Je suis allée prendre un déjeuner dans le resto, car j’avais faim et surtout parce que je suis d’un naturel optimiste, puisque chaque fois j’espère que la qualité des plats s’est améliorée. Mais en fait, non. Toujours le même croque-monsieur insipide scandaleusement facturé dix-huit euros, dont l’unique originalité est d’être un carré coupé en quatre dans une assiette rectangulaire. Ne soyez pas optimistes comme moi, allez plutôt déjeuner ailleurs.
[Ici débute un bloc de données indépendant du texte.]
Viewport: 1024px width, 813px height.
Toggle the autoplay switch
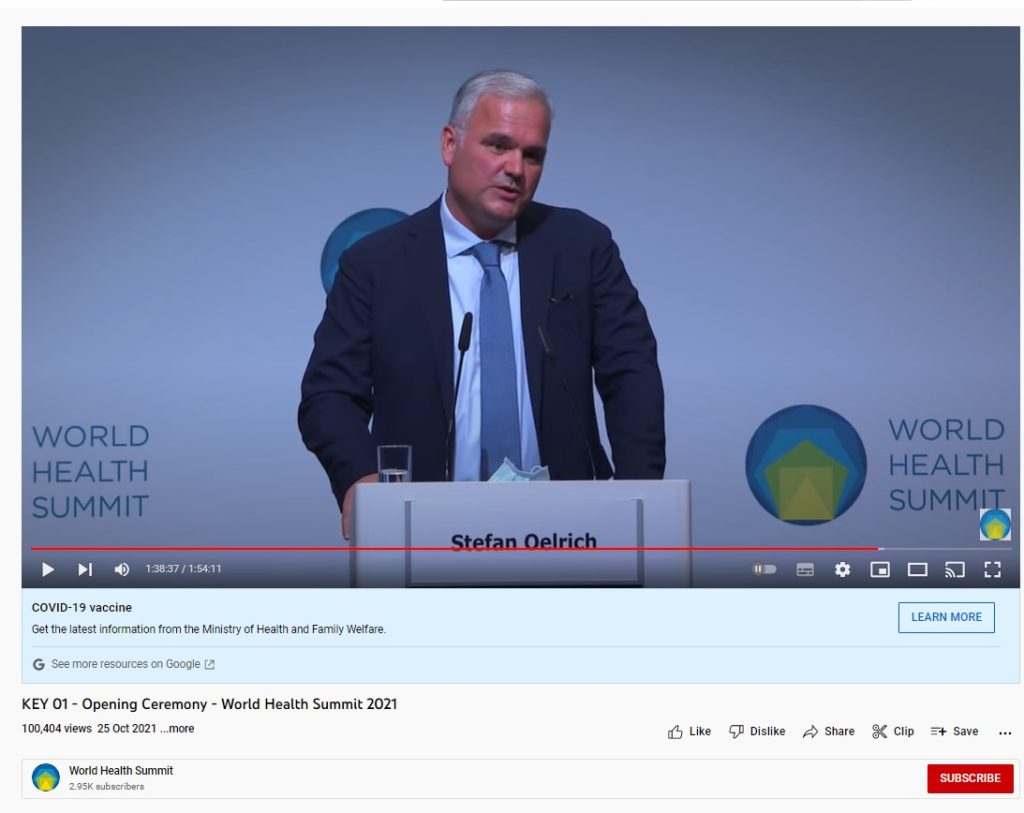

L’accueil dans ce magnifique musée est excellent, rapide et souriant. Les petits organes de presse y sont très bien accueillis par des gens curieux et ravis de recevoir des visiteurs. Même pour les étourdies désorientées comme moi qui confondent billetterie et service administratif du musée et qui finissent égarées à la librairie en essayant de pousser une baie vitrée pour entrer et en maudissant Google Maps.
L’exposition Kimono a lieu dans une des mezzanines destinées aux expos temporaires située au dessus des collections permanentes. Contrairement à ce que je pensais, il y avait beaucoup de monde, beaucoup d’enfants puisque le musée organise aussi des ateliers jeune public. Le niveau sonore du musée est un peu élevé et certains passages entre les vitrines de présentation au début du parcours de l’expo sont un peu exigus. Cette magnifique expo Kimono semble un peu victime de son succès et il fallait s’y attendre, parce que ce qu’on nous montre est vraiment très beau.
C’est un vrai bonheur de découvrir l’univers du kimono, ses formes, ses couleurs et aussi son histoire et ses codes sociaux.
Parce que, non, un kimono n’est pas uniquement un vêtement destiné à faire du judo et c’est une belle idée de mettre en lumière ce vêtement dont on entend tellement parler mais que l’on connaît finalement si peu. En outre et au delà de cette exposition, je suis ravie que les grands musées parisiens prennent en considération l’importance sociale de la manière de s’habiller en y consacrant des expos.
Dès les premiers kimonos, on comprend tout de suite que ce vêtement est l’exact opposé de la « fast fashion ». Un vêtement dont la mondialisation a transcendé les lieux et les époques, bien avant les jeans ou les baskets.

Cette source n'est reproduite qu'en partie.